***** Source data

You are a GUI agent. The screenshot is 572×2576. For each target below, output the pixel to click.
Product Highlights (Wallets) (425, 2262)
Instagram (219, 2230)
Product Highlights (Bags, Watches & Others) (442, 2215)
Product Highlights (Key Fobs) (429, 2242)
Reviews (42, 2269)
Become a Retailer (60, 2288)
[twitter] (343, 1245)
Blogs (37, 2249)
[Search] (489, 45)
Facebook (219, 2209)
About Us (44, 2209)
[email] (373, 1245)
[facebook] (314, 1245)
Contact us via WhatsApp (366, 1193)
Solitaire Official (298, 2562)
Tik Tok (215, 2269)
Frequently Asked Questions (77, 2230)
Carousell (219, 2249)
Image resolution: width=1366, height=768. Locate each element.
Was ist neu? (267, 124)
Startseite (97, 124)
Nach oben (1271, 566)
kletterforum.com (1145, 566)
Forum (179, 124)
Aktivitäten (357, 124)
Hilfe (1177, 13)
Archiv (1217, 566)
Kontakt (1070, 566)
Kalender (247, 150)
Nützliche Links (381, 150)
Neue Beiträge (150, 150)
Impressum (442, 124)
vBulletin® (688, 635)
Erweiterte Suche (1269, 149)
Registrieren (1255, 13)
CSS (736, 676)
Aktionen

**********

Exercise brief => Copy all the records above precisely.

Answer to the problem =>
You are a GUI agent. The screenshot is 572×2576. For each target below, output the pixel to click.
Product Highlights (Wallets) (425, 2262)
Instagram (219, 2230)
Product Highlights (Bags, Watches & Others) (442, 2215)
Product Highlights (Key Fobs) (429, 2242)
Reviews (42, 2269)
Become a Retailer (60, 2288)
[twitter] (343, 1245)
Blogs (37, 2249)
[Search] (489, 45)
Facebook (219, 2209)
About Us (44, 2209)
[email] (373, 1245)
[facebook] (314, 1245)
Contact us via WhatsApp (366, 1193)
Solitaire Official (298, 2562)
Tik Tok (215, 2269)
Frequently Asked Questions (77, 2230)
Carousell (219, 2249)
Image resolution: width=1366, height=768. Locate each element.
Was ist neu? (267, 124)
Startseite (97, 124)
Nach oben (1271, 566)
kletterforum.com (1145, 566)
Forum (179, 124)
Aktivitäten (357, 124)
Hilfe (1177, 13)
Archiv (1217, 566)
Kontakt (1070, 566)
Kalender (247, 150)
Nützliche Links (381, 150)
Neue Beiträge (150, 150)
Impressum (442, 124)
vBulletin® (688, 635)
Erweiterte Suche (1269, 149)
Registrieren (1255, 13)
CSS (736, 676)
Aktionen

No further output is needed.